Task brief:
Reproduce verbatim the portion of the records that opens with the line containing "Go to next search match arrow" and closes with the line containing "(x=198, y=171)", both lines included.

Supplied data:
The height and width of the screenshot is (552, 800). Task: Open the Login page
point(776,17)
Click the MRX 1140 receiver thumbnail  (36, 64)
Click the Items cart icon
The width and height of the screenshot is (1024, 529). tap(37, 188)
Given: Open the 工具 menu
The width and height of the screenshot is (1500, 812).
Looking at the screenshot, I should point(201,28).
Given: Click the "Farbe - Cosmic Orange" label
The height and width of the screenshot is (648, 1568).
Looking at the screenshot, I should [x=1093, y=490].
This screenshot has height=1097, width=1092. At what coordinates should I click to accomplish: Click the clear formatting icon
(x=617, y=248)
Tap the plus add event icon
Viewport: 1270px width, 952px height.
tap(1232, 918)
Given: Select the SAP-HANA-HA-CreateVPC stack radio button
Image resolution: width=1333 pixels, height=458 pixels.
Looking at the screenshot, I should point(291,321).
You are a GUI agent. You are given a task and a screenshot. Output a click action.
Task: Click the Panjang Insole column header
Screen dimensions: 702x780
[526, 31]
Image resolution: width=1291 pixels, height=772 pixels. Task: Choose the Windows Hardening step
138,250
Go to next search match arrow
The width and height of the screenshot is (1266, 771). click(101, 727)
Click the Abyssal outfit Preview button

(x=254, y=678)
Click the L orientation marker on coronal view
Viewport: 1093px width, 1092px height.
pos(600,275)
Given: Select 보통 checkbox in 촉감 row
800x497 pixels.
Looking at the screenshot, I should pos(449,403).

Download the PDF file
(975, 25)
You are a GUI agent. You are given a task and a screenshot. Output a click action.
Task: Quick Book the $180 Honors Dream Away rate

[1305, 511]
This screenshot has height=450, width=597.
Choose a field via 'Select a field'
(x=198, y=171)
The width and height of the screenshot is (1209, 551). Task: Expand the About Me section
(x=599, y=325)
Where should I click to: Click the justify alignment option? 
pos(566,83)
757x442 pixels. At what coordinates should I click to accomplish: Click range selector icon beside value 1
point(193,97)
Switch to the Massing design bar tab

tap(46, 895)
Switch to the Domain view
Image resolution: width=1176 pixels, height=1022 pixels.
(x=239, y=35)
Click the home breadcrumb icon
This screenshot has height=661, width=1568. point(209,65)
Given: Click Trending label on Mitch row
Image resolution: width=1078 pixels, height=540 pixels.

Finished task:
Go to next search match arrow
The width and height of the screenshot is (1266, 771). click(101, 727)
Click the Abyssal outfit Preview button

(x=254, y=678)
Click the L orientation marker on coronal view
Viewport: 1093px width, 1092px height.
pos(600,275)
Given: Select 보통 checkbox in 촉감 row
800x497 pixels.
Looking at the screenshot, I should pos(449,403).

Download the PDF file
(975, 25)
You are a GUI agent. You are given a task and a screenshot. Output a click action.
Task: Quick Book the $180 Honors Dream Away rate

[1305, 511]
This screenshot has height=450, width=597.
Choose a field via 'Select a field'
(x=198, y=171)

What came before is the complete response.